I didn’t know about this box. Sunday, while visiting my grandparent’s house for supper, I had the chance to hear the story behind the box and years of labor. A simple question from a child, my father, wondering about the origins of a family artifact – the pocket-watch that I’ve always passed over in our living room and never questioned – spurred the creation of this box and many others like it. One day, I will inherit both the pocket-watch and the box.

Off of the hallway upstairs is a linen closet, the kind for objects that don’t have a place. Inside is a cardboard box, the kind that you would store office supplies in or use to move into a new house. The box and its lid are white, green and well-preserved. My grandfather has it stored on the ground so it must be too heavy for the shelving unit. I don’t know what he will pull out of the box but I know that he has devoted years of retired life to collecting the contents of this box.

Always full of unusual stories, my grandfather has more character than most. I respect him because of his days in the RCMP and working with the horses for the musical ride, grooming them, taking care of them and being punished for not passing the stall cleaning inspection. He came out of retirement at the request of the crime lab so I think that his time there has made him feel the need to collect evidence to support his case and his stories after years of fabricating narratives and supporting them with evidence for court. He thrives on the stories of the people around him and has created his own publishing company to tell the (fictional) stories of his grandchildren – although I don’t think that he has ever admitted that he created “Mindy” in my likeness even though he has alluded to it.
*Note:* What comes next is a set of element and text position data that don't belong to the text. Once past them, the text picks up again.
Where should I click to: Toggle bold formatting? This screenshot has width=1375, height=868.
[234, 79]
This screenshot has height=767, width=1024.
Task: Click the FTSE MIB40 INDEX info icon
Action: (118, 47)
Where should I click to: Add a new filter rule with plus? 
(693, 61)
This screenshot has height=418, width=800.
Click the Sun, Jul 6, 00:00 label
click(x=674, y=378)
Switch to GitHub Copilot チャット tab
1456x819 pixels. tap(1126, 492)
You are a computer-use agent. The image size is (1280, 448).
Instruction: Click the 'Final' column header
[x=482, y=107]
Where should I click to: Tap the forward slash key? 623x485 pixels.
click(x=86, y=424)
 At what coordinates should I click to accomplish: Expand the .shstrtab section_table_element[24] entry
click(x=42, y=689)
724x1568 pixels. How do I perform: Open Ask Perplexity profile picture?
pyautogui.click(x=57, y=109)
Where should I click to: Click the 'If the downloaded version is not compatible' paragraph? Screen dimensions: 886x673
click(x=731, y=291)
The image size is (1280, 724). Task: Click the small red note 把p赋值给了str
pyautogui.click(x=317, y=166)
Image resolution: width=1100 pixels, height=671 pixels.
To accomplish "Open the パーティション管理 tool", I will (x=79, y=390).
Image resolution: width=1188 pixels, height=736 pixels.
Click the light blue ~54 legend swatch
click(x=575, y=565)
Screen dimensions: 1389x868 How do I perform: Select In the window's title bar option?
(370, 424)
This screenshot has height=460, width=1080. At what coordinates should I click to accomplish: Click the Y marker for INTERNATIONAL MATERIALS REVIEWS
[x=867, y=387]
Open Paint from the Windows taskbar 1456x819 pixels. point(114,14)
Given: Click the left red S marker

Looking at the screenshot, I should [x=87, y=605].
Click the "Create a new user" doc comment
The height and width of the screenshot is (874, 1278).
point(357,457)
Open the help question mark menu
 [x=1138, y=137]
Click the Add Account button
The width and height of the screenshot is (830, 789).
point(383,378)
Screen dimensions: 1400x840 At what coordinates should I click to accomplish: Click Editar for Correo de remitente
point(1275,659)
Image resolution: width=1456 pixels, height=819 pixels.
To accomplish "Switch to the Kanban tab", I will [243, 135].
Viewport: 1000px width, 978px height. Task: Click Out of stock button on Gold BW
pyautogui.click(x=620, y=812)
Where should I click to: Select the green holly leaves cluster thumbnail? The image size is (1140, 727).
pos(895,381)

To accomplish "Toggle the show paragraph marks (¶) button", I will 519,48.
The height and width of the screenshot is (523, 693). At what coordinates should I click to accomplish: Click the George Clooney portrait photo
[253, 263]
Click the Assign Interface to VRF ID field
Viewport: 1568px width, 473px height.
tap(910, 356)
From stories of his pet raccoon to the times he takes out his fiddle to play a quick tune, I never stop being fascinated with him.

Sometimes, I wonder how he decides what to store and when is the right time to give something up. Recently, he and my grandmother decided it was time to sell our hand- built cottage against the wishes of my family. Will I be able to create a bond stronger to these boxes than the one to our cottage like my grandfather did? I’m puzzled at how he can hold onto other’s memories more than his own.

The miss-matched collections of history are stored in these boxes. Hundreds of years of photographs and documents are filed into neat folders and labeled with numbers corresponding to where each person fits into the family tree. Two photos are passed around from the box then suddenly it is replaced back in the closet. A slip in history brought to the present.

It’s been a week now and I still can’t understand why I will be inheriting these boxes instead of the cottage. Only now, in reflection, do I realize that this disjunction between the preservation of the photos and of the cottage is what caused me to feel so unusual. I’m helpless, it has been decided that the boxes are my heirlooms so, hopefully, one day I will understand.